Not just now thanks.


----------



## Lisa.

No that would be FUCK?


----------



## kmpowell

> No that would be FUCK?


Not just now thanks.


----------



## jampott

no brussels, else I'd be interested......


----------



## jampott

Anyway, I had a right good fucking flame the other day... I'm doing my best to keep this place right in the fucking gutter where it belongs......


----------



## scoTTy

> no brussels, else I'd be interested......


Moany gits who bring up stuff off a forum so long ago that was also secret and no one else here remembers it. GGGGrrrrrrrr 

P.S. I'm sure I hated the sprouts more than you or Vince so shut your face!


----------



## jampott

ahhh i remember the good old days. before s-lines, before people's kitchens, before dropping windows even....

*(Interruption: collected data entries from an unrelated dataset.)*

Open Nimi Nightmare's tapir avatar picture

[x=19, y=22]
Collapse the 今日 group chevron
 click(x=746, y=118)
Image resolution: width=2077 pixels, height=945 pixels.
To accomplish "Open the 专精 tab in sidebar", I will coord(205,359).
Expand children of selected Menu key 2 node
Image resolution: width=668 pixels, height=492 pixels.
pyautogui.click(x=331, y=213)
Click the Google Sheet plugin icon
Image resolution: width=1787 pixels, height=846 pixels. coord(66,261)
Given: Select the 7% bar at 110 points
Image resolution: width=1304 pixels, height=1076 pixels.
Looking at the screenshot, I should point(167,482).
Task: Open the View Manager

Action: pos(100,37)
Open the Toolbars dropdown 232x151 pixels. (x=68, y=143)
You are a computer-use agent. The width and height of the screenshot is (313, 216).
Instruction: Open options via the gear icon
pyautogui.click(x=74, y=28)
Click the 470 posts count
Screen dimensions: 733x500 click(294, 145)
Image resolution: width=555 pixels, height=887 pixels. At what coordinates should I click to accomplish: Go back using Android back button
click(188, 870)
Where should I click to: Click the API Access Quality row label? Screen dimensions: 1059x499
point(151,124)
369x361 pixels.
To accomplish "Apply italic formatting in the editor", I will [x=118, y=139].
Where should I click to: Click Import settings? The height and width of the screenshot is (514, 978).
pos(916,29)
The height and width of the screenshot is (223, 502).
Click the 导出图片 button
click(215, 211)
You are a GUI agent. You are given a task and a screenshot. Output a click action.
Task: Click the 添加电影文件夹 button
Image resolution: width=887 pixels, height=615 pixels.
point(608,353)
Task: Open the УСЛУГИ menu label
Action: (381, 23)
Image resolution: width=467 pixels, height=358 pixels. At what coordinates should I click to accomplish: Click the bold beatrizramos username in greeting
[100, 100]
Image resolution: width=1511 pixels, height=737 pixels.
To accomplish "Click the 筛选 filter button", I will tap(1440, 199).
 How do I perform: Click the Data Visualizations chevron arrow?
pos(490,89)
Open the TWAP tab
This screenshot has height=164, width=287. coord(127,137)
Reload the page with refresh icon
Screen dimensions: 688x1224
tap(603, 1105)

ahh, them were the days... but try telling the kids of today that, and they won't believe you....


----------



## paulb

You miserable old gits. fuck off!


----------



## kmpowell

> Moany gits who bring up stuff off a forum so long ago that was also secret and no one else here remembers it. GGGGrrrrrrrr Â


Mig Test?


----------



## kmpowell

Gotcha Mr Scott!!! 

Pig test?


----------



## Lisa.

Brussels ?
Brussel sprout = shout
or Brussel Sprouts = Scouts

WTF?


----------



## phil

> Mig Test?


NO. Don't fucking start that again KP. It'll be bikes and veks next


----------



## kmpowell

> Brussels ?
> Brussel sprout = shout
> or Brussel Sprouts = Scouts
> 
> WTF?


Have you been to florence?


----------



## Lisa.

At LAST a proper old slanging match.

What ever you are all on about ..........carry on


----------



## kmpowell

> NO. Don't fucking start that again KP. It'll be bikes and veks next Â


 ;D


----------



## Lisa.

Oh hang on .

You are actually talking about Brussell Sprouts the vegetable.

Oh I see.

I was still thinking about Sherman Tanks

sorry carry on


----------



## Lisa.

> Have you been to florence?


Yes that was me.


----------



## phil

> I was still thinking about Sherman Tanks


Naughty girl.


----------



## David_A

Old shit - never got involved in that - still at least the ftse below 4000. Who the fuck would've thought that! MGF drivers are twats, Julian blowseed fuckwits a fuckwit.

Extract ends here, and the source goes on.